Forecast of Glass Transition Zone of Thermoset Polymers Using a Multiscale Machine Learning Approach

Many previous studies have used machine learning (ML) techniques to predict a single, precise glass transition temperature (Tg) for polymers, focusing narrowly on a specific point rather than on the progressive glass transition process. In contrast, our paper introduces a novel ML approach that predicts the change of the storage modulus as a function of temperature within the entire glass transition zone for thermoset polymers, thus offering a more comprehensive prediction of this phase transition. This method differentiates itself by using features across three scalesmicroscopic, mesoscopic, and macroscopicas inputs to develop a multiscale fingerprinting technique. We have identified four key essential features for capturing the complete modulus change with temperature accurately. To model the glass transition zone effectively, our approach utilized three supervised learning techniques: support vector regression (SVR), artificial neural network (ANN), and Gaussian process (GP) models.

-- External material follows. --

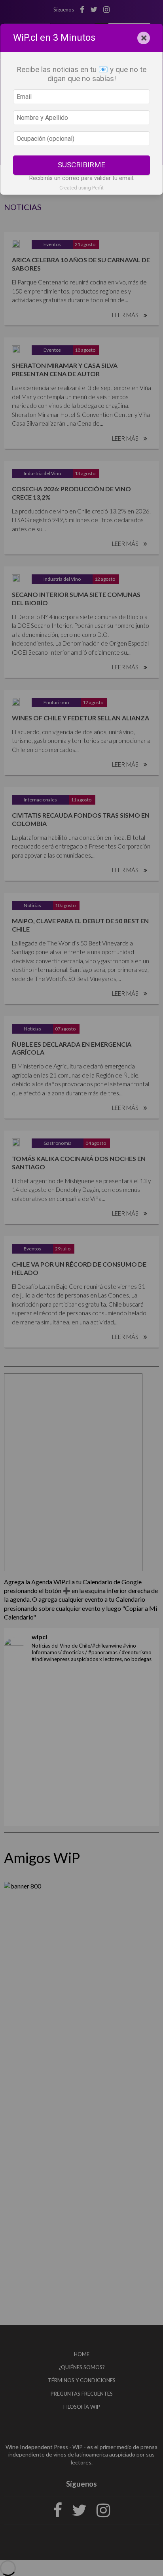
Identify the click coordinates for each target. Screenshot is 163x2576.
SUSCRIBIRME (81, 164)
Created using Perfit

After evaluating four common indices, we selected the ANN model as our primary tool due to its superior performance. We also detailed the mathematical methods underlying the models to elucidate the performance differences. To demonstrate the efficacy of our model, we applied it to predict the glass transition zone curves for three classes of new polymers involving four polymers and experimentally validated them, confirming that it basically captured the essential characteristics of the experimental curves. Thus, we believe our approach not only advances ML applications in polymer design but also serves as a valuable tool for future innovations in material science, significantly enhancing how we manipulate polymer properties.